This, this, and this, did not solve my problem. They all are making their own UDFs. I want to use a built-in UDF. Any built-in UDF. I get the same or similar error for every UDF I have tried.
FOO = LOAD 'filepath/data.csv'
USING PigStorage(',')
AS (name:string, age:int, kilograms:double);
BAR = FOREACH FOO GENERATE $0, $1, $2, kilograms*2.2 AS pounds;
This works as expected, basically creating the same relation as FOO but with an extra column that has KG converted to LBS.
But if I want to use something like get the log scale of kilograms, like this:
BAR2 = FOREACH FOO GENERATE $0, $1, $2, log(kilograms) AS logscaleKG;
I get the following error (or similar):
ERROR org.apache.pig.tools.grunt.Grunt - ERROR 1070: Could not resolve log using imports: [, java.lang., org.apache.pig.builtin., org.apache.pig.impl.builtin.]
No UDF seems to work inside a FOREACH GENERATE.
Pig is a bit finicky about capitalization, you need to capitalize log
. For example, I can run this code just fine on a fresh Hortonworks Sandbox.

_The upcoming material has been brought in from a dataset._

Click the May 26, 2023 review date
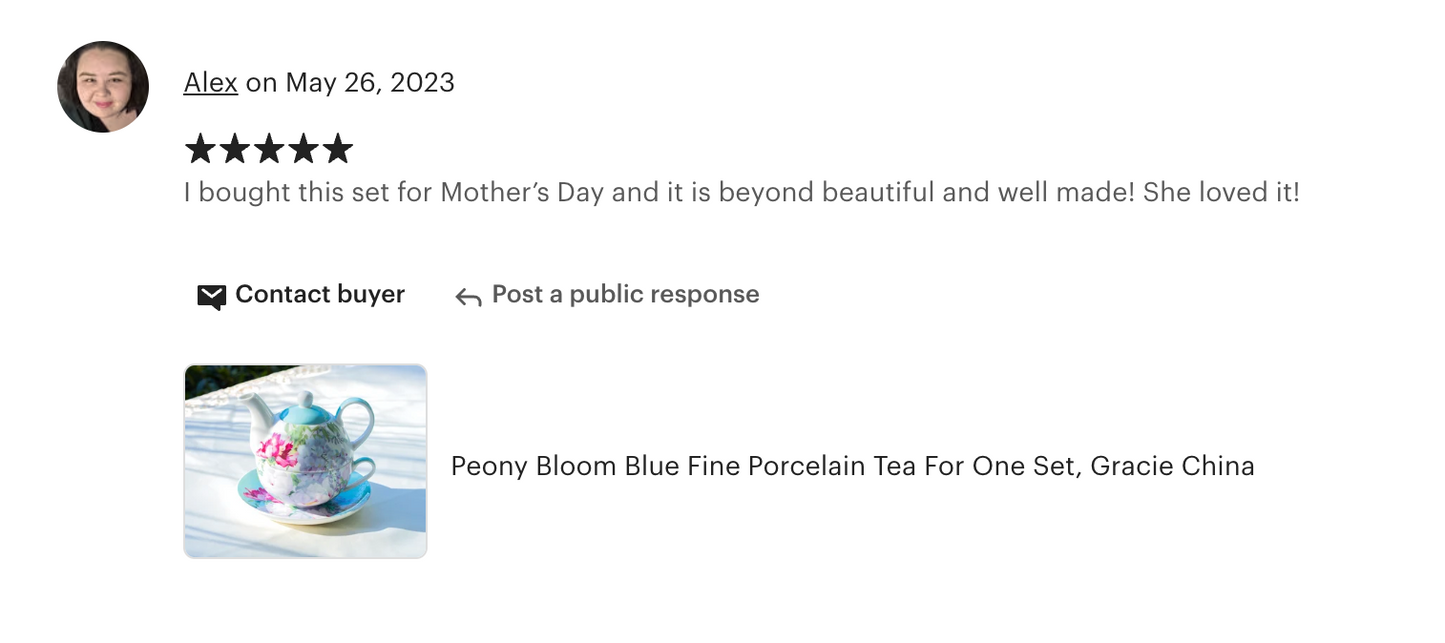Viewport: 1445px width, 643px height. tap(370, 82)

$ hdfs dfs -cat /tmp/kg.csv
one,1
two,2
three,3
+
grunt> a = LOAD '/tmp/kg.csv' USING PigStorage(',') AS (txt:chararray, val:int);
grunt> b = FOREACH a GENERATE txt, val, LOG(val);
grunt> DUMP b;
... # Running some MapReduces
(one,1,0.0)
(two,2,0.6931471805599453)
(three,3,1.0986122886681098)